- **Problem statement**
Starting at the line that contains "The image size is (1070, 1024).", transcribe every remaining line of the data below exactly, and omit all pictures.

[Stored records]
---

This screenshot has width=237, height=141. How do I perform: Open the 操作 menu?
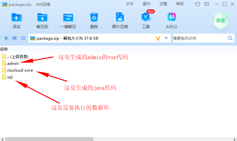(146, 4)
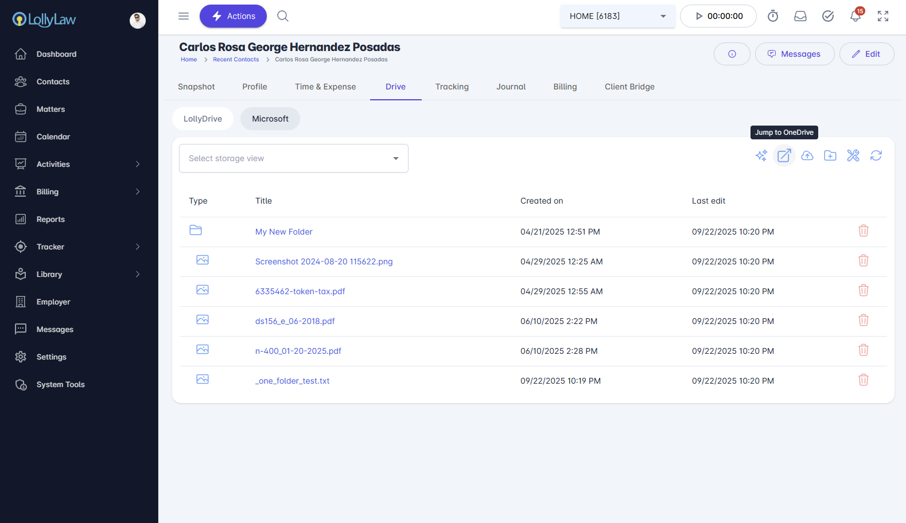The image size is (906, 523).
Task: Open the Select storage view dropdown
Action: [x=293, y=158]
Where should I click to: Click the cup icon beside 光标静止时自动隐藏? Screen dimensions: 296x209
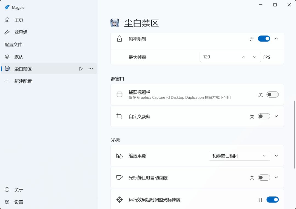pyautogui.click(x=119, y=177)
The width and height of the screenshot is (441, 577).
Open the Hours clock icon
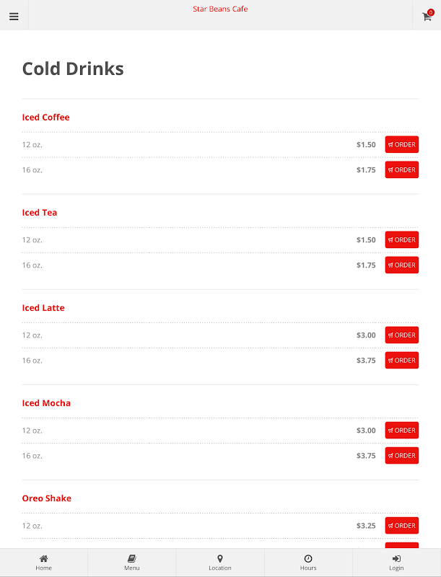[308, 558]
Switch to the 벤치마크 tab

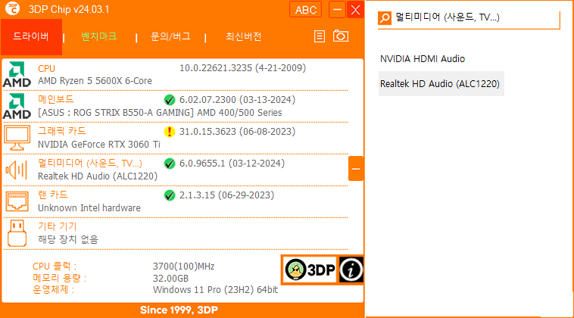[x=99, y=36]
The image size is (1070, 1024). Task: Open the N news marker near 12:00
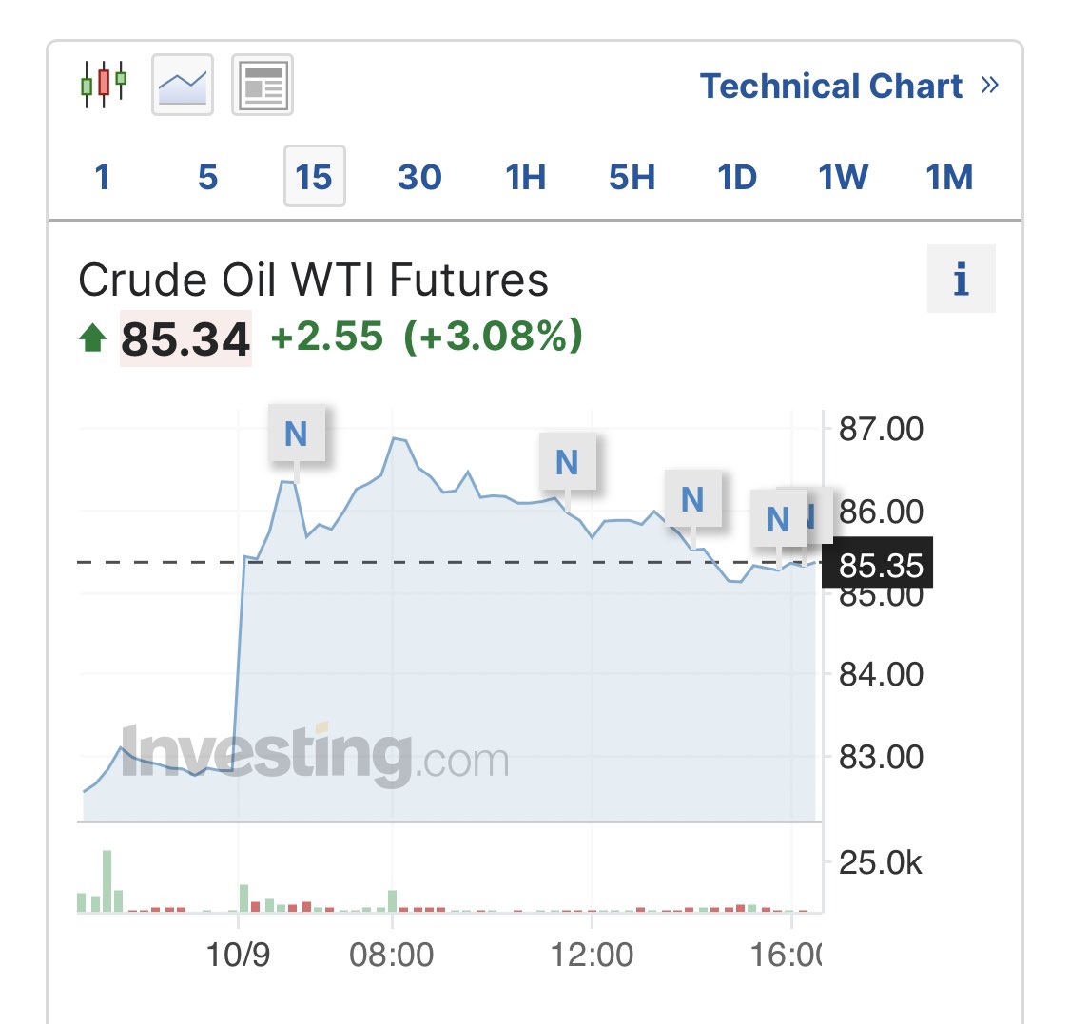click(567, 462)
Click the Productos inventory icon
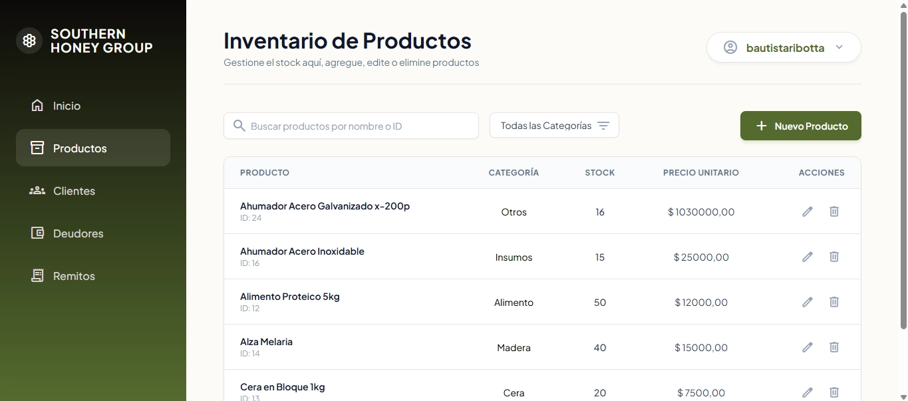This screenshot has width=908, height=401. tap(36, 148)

---

- **Answer for this exercise**
The image size is (1070, 1024). Task: Open the N news marker near 12:00
click(567, 462)
Click the Productos inventory icon
This screenshot has width=908, height=401. tap(36, 148)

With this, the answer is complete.